PARIS (Reuters) - Plusieurs organisations de défense des droits de l'Homme ont appelé lundi Emmanuel Macron à mettre fin à la "scandaleuse politique de tolérance" de la France envers le "gouvernement répressif" du président égyptien Abdel Fattah al Sissi, en visite pour trois jours à Paris.

A la veille du déjeuner prévu à l'Elysée entre les deux présidents, près d'une dizaine de mouvements ont dénoncé, lors d'une conférence de presse commune, les violences dont fait selon eux l'objet la société civile égyptienne.

"L'Egypte est un pays dans lequel les gens ont peur", a déclaré Michel Tubiana, président d'honneur d'Euromed Droits et président d'honneur de la Ligue des droits de l'Homme.

Pour Hussein Baoumi, chargé de l’Egypte pour Amnesty International, le pays traverse "la pire crise des droits humains de l'époque récente".

Selon HRW, des dizaines de milliers d'opposants ont été arrêtés depuis l'arrivée au pouvoir en 2014 d'Abdel Fattah al Sissi. L'organisation accuse en outre les forces de sécurité égyptiennes d'avoir recours à la torture "de façon systématique".

HRW invite instamment la France, sixième investisseur étranger dans le pays et un de ses principaux fournisseurs d'armes sous François Hollande, à conditionner son soutien au Caire à des "améliorations tangibles" en matière de respect des droits de l'Homme.

Bénédicte Jeannerod, responsable de HRW pour la France, estime qu'Emmanuel Macron "ne devrait pas poursuivre la scandaleuse politique de tolérance de la France envers le gouvernement répressif" au pouvoir au Caire.

"Une forme d'action serait d'indiquer au président al Sissi que sa visite doit être l'occasion d'un réexamen du soutien de la France à l'Egypte et que ce soutien, qu'il soit militaire, économique ou politique, sera conditionné à une amélioration des droits de l'homme dans le pays", a-t-elle dit.

"SANS TABOU"

Dès la semaine dernière, l'Elysée avait fait savoir - sans plus de précisions - que la situation des droits de l'Homme serait évoquée lors de la visite du président égyptien, qui rencontrera également des chefs d'entreprise français..
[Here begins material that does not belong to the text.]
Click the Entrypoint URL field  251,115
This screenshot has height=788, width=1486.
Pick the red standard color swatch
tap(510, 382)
"On est très attentifs à la situation des droits de l'Homme en Egypte", a-t-on précisé lundi dans l'entourage d'Emmanuel Macron, précisant que les ONG avaient été réunies en amont afin de voir "sur quelles questions on pouvait faire passer des messages".

Le chef de l'Etat "parlera des droits de l'Homme" lors du déjeuner et "lors de la déclaration à la presse", a-t-on ajouté. "Il y aura un focus particulier sur la question de la loi sur les ONG et la liberté d'association. Tous les sujets seront abordés sans tabou".
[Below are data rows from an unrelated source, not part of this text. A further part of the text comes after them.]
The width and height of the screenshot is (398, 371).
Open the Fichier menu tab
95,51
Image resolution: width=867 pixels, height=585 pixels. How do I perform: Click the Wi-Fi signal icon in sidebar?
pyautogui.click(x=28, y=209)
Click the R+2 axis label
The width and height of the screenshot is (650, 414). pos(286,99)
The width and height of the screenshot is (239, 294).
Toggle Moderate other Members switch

L'évocation de la question des droits de l'Homme "en public" était une demande de plusieurs ONG, à l'image de HRW qui estime que cela enverrait aux Egyptiens "un signal fort du soutien de la France quant à leur combat et quant à l'importance que la France accorde à la société civile", a dit Bénédicte Jeannerod.

Michel Tubiana a signalé pour sa part qu'Amnesty International avait mis en lumière le fait que certaines armes vendues au régime égyptien "pour faire la guerre se retrouvaient dans les rues du Caire pour réprimer les manifestations."
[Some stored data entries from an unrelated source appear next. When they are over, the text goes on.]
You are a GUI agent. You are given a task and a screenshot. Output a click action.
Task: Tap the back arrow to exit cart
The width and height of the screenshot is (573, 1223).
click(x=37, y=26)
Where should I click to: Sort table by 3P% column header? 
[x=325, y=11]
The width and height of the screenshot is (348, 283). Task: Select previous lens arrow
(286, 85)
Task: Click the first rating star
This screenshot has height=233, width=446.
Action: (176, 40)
A la question de savoir s'il avait perçu un changement de vision dans ce dossier depuis l'arrivée au pouvoir d'Emmanuel Macron, en mai, ce dernier a répondu à titre personnel.

"J'aurai le gentillesse de dire que nous en sommes au début (du quinquennat-NDLR) mais pour le moment, je n'ai pas senti un grand changement", a-t-il déclaré.

(Yann Le Guernigou et Elizabeth Pineau, avec Marine Pennetier, édité par Sophie Louet)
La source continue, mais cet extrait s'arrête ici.